* Passage *

Outside linebacker Shaq Barrett has some at home but doesn’t think he’ll take it. He’s been falling asleep already anywhere from 8:30 p.m. to 10:30 p.m.
“I haven’t had any problems falling asleep recently. It’d be easy for me to fall asleep right now because I’m always tired from work or having a busy day at home,” Barrett said.
“I didn’t follow protocol because I watched the [ALDS] game [4 between the Tampa Bay Rays and Houston Astros] and I know [tight end] O.J. [Howard] didn’t because he was at the game,” Arians said, referring to Howard’s bare-handed grab of a foul ball in the eighth inning that was caught by TV cameras and soon went viral.
Players have also been given special blue-light glasses to protect them from the blue light emanated from their electronic devices, which drops melatonin in the body and interferes with sleep.
“When you watch TV or iPads or even on your phones, the blue light that’s emitted from that actually causes like a 30 or 40% drop in melatonin. So if we try and supplement with melatonin, plus we get the blue light glasses on, we’re trying to get them to feel sleepier earlier so they’ll wake up earlier. We’re trying to get that transition to the UK time zone,” Hamilton said.
“It seems so mundane or silly having to put on these blue light glasses but your body has a natural clock and the minute you throw off that clock, there are implications to how it performs. So we want to try and control as much of that."
“We’ve been wearing them all week like when we go home, just to start trying to turn it down before bed,” Watson said.

* Data *
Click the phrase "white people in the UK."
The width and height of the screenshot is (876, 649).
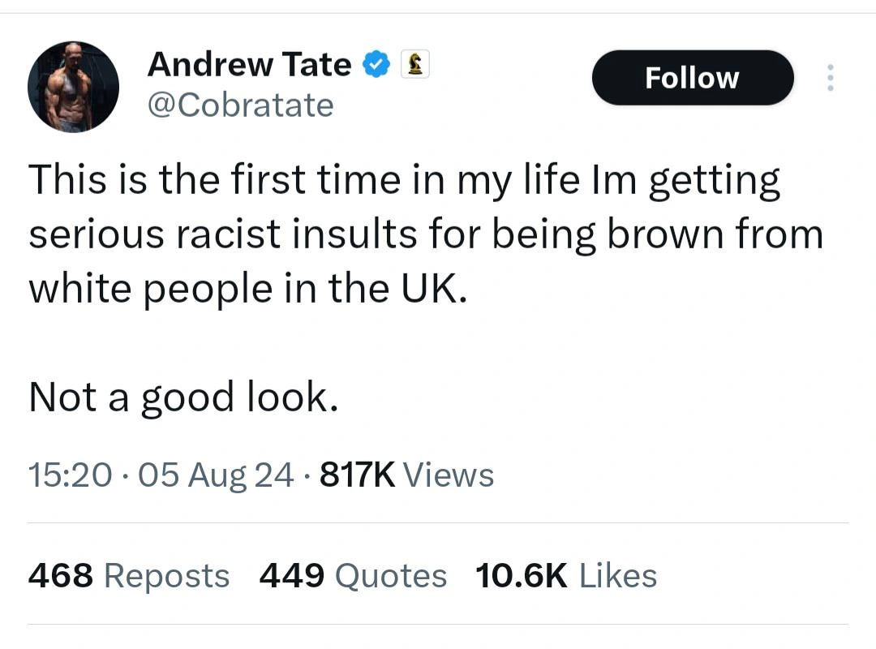pos(247,290)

* Exercise *
Can you quote the entire passage above about the players' sleep and blue-light glasses, word for word?

* Answer area *
Outside linebacker Shaq Barrett has some at home but doesn’t think he’ll take it. He’s been falling asleep already anywhere from 8:30 p.m. to 10:30 p.m.
“I haven’t had any problems falling asleep recently. It’d be easy for me to fall asleep right now because I’m always tired from work or having a busy day at home,” Barrett said.
“I didn’t follow protocol because I watched the [ALDS] game [4 between the Tampa Bay Rays and Houston Astros] and I know [tight end] O.J. [Howard] didn’t because he was at the game,” Arians said, referring to Howard’s bare-handed grab of a foul ball in the eighth inning that was caught by TV cameras and soon went viral.
Players have also been given special blue-light glasses to protect them from the blue light emanated from their electronic devices, which drops melatonin in the body and interferes with sleep.
“When you watch TV or iPads or even on your phones, the blue light that’s emitted from that actually causes like a 30 or 40% drop in melatonin. So if we try and supplement with melatonin, plus we get the blue light glasses on, we’re trying to get them to feel sleepier earlier so they’ll wake up earlier. We’re trying to get that transition to the UK time zone,” Hamilton said.
“It seems so mundane or silly having to put on these blue light glasses but your body has a natural clock and the minute you throw off that clock, there are implications to how it performs. So we want to try and control as much of that."
“We’ve been wearing them all week like when we go home, just to start trying to turn it down before bed,” Watson said.